Copy out the lines of the records below without any changes, beginning with the line that contains "Task: Open the Power Options battery icon" and continuing through the last line of the records.

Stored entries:

>>

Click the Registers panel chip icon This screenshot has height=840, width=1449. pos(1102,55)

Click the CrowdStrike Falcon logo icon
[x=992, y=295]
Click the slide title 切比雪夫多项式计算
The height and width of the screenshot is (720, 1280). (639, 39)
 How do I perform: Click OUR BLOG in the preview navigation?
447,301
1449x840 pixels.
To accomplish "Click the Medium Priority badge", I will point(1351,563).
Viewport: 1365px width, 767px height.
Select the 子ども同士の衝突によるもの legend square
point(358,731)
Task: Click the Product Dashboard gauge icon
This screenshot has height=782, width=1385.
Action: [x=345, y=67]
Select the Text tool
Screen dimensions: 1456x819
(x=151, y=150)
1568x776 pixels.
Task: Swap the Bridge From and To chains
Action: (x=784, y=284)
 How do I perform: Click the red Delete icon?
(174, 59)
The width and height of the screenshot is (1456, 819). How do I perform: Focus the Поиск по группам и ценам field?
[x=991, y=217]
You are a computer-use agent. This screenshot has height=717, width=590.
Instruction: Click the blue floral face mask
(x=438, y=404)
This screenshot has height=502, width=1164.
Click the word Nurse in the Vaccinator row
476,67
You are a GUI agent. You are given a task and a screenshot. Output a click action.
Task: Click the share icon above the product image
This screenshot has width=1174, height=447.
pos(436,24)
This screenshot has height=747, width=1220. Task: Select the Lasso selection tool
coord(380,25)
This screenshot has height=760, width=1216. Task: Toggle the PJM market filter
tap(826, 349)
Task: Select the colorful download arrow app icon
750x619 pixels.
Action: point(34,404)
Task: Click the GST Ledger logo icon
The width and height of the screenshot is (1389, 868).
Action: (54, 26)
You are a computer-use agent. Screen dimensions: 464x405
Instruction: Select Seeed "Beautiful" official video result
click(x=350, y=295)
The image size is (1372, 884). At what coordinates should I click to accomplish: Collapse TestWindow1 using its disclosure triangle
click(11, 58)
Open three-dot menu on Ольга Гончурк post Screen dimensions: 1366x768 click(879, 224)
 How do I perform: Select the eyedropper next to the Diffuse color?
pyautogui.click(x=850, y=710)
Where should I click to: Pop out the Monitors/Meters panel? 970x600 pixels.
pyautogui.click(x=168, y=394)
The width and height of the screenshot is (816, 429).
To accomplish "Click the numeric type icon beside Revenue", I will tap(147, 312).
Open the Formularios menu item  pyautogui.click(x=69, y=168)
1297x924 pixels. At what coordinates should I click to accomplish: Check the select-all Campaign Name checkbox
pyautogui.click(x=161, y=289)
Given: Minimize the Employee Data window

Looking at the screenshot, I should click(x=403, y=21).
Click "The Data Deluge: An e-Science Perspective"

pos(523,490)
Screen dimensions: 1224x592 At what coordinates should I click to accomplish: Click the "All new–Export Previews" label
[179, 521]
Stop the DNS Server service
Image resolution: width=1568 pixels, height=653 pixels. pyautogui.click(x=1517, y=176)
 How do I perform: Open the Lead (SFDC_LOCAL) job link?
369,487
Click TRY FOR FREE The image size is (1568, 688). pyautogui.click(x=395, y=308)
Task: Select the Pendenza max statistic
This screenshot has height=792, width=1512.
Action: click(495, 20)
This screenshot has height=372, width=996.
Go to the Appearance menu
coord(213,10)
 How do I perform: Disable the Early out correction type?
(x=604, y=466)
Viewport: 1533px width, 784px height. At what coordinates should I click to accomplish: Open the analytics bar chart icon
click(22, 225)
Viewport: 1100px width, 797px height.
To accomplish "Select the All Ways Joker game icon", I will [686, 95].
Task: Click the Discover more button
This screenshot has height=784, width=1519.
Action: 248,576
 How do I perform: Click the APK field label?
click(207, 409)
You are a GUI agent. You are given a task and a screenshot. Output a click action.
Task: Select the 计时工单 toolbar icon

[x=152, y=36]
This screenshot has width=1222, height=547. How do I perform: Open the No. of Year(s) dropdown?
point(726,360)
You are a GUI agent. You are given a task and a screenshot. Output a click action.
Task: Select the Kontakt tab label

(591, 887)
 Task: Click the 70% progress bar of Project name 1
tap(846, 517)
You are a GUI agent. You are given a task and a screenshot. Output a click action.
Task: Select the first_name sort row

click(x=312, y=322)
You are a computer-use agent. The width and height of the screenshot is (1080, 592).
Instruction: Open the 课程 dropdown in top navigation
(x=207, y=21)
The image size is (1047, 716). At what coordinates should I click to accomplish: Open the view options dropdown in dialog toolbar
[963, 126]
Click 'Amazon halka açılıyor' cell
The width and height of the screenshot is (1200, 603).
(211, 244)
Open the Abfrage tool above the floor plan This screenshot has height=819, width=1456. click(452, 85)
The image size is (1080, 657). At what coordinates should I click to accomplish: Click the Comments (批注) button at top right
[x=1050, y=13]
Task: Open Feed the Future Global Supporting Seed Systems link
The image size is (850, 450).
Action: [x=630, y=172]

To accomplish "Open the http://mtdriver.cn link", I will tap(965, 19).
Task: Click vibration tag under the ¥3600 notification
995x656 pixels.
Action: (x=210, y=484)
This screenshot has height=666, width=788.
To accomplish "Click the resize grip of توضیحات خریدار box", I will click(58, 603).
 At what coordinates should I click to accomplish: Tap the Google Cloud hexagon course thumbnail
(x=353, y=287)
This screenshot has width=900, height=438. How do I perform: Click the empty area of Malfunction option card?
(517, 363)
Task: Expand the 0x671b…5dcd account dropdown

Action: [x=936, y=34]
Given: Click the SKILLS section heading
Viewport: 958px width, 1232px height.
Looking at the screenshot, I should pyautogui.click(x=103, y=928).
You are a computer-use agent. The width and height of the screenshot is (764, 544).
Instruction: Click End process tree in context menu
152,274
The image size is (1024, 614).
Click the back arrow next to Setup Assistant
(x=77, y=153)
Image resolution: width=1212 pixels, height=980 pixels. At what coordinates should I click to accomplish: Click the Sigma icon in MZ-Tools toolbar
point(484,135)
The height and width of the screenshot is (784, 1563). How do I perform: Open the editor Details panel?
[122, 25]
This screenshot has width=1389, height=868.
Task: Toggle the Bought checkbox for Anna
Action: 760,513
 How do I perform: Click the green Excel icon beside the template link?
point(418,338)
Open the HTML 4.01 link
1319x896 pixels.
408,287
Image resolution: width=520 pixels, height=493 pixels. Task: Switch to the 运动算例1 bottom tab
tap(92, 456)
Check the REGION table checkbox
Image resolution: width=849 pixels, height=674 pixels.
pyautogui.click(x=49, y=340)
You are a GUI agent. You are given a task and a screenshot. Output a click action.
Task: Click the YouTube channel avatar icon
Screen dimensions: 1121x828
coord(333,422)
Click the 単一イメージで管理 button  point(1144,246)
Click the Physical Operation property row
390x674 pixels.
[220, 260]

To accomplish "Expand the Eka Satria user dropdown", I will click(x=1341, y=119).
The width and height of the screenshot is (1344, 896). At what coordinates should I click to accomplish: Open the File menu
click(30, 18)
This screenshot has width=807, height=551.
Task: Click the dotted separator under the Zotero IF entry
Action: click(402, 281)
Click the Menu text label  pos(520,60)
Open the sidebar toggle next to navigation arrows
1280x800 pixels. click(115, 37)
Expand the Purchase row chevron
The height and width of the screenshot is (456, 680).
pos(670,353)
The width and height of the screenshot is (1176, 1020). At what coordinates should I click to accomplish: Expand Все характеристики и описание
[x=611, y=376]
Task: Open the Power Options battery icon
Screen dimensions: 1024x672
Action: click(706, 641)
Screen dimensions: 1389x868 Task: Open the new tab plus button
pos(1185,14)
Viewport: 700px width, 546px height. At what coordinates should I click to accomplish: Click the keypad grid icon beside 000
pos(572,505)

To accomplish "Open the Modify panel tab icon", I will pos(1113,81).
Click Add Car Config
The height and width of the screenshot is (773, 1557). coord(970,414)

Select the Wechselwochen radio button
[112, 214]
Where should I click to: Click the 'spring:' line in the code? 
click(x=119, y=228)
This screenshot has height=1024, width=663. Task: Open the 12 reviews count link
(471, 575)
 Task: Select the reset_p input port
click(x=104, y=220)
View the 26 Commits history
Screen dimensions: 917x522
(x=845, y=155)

<<

Task solution:
Task: Open the Power Options battery icon
Screen dimensions: 1024x672
Action: click(706, 641)
Screen dimensions: 1389x868 Task: Open the new tab plus button
pos(1185,14)
Viewport: 700px width, 546px height. At what coordinates should I click to accomplish: Click the keypad grid icon beside 000
pos(572,505)

To accomplish "Open the Modify panel tab icon", I will pos(1113,81).
Click Add Car Config
The height and width of the screenshot is (773, 1557). coord(970,414)

Select the Wechselwochen radio button
[112, 214]
Where should I click to: Click the 'spring:' line in the code? 
click(x=119, y=228)
This screenshot has height=1024, width=663. Task: Open the 12 reviews count link
(471, 575)
 Task: Select the reset_p input port
click(x=104, y=220)
View the 26 Commits history
Screen dimensions: 917x522
(x=845, y=155)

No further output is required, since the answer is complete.